TCS sprinted well ahead of its rivals in India. A big part of the reason for this was how under the mentorship of Kohli, the organization groomed a legion of excellent leaders.S Ramadorai, his successor as CEO, says: “I had the privilege of working with Kohli for 48 years. He was a brilliant technologist, great manager and a very good human being. He would throw very difficult challenges at us. But he also built competencies in TCS to meet those challenges.”
In his book The TCS Story and Beyond, Ramadorai describes how extremely tough the initial years were. “But somewhere deep down,” Kohli, he and their team “believed that we were not building a mere business but a new industry for India, and that was a dream worth working towards.”

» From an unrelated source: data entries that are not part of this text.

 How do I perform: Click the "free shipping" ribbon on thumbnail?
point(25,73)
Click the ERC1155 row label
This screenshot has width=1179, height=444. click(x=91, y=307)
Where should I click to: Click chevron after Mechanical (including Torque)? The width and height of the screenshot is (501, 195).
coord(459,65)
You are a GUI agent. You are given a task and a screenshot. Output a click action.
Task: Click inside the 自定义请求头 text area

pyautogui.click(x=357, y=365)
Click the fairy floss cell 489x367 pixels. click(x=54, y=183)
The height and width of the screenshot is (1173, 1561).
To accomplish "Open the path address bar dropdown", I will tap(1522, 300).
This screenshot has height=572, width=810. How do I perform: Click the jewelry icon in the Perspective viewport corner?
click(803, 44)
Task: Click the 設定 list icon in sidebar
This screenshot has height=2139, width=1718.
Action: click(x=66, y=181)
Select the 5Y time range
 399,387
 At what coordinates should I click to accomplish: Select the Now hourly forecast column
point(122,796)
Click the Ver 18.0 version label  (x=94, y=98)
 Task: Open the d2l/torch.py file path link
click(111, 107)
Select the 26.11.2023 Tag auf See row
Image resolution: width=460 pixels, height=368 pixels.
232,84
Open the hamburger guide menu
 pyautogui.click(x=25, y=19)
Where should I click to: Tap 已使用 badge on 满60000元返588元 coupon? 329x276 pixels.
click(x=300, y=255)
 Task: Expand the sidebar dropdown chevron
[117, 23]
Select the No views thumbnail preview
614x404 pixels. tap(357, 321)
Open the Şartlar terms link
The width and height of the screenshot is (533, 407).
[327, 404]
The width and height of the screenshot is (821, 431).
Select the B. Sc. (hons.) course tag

N Chandrasekaran, who came after Ramadorai and was later made the chairman of the Tata Group in 2017 after Ratan Tata (nephew of J R D Tata) stepped down, says, “Kohli interviewed me when I joined TCS as a trainee. He was a leader with great clarity of thought and conviction. He saw very early on that IT services can be an industry in which India could build a core national strength.”
Many of his protégés have recalled that working under him was ‘Trial by Fire’. “If you crossed one fire, it meant he liked you and he would push you into a bigger fire.”
TCS was brought to much higher heights by both Ramadorai and Chandrasekaran than where Kohli had left it. One of the many reasons why the Tata Community is widely respected in India and abroad is this multi-generational continuity of excellent professional leadership. The most capable leaders were encouraged by both J R D Tata and Ratan Tata to head their community businesses. In western business conglomerates, this is yet another cultural characteristic that has matured.
Kohli worked relentlessly for the broad-based growth of India’s IT industry, not happy with the success of his own business alone. He did so by being one of the leaders of Nasscom and the Computer Society of India (National Association of Software and Service Companies). He was the driving force behind the IEEE (Institute of Electrical and Electronics Engineers) India branch, the technical engineers’ most influential global forum.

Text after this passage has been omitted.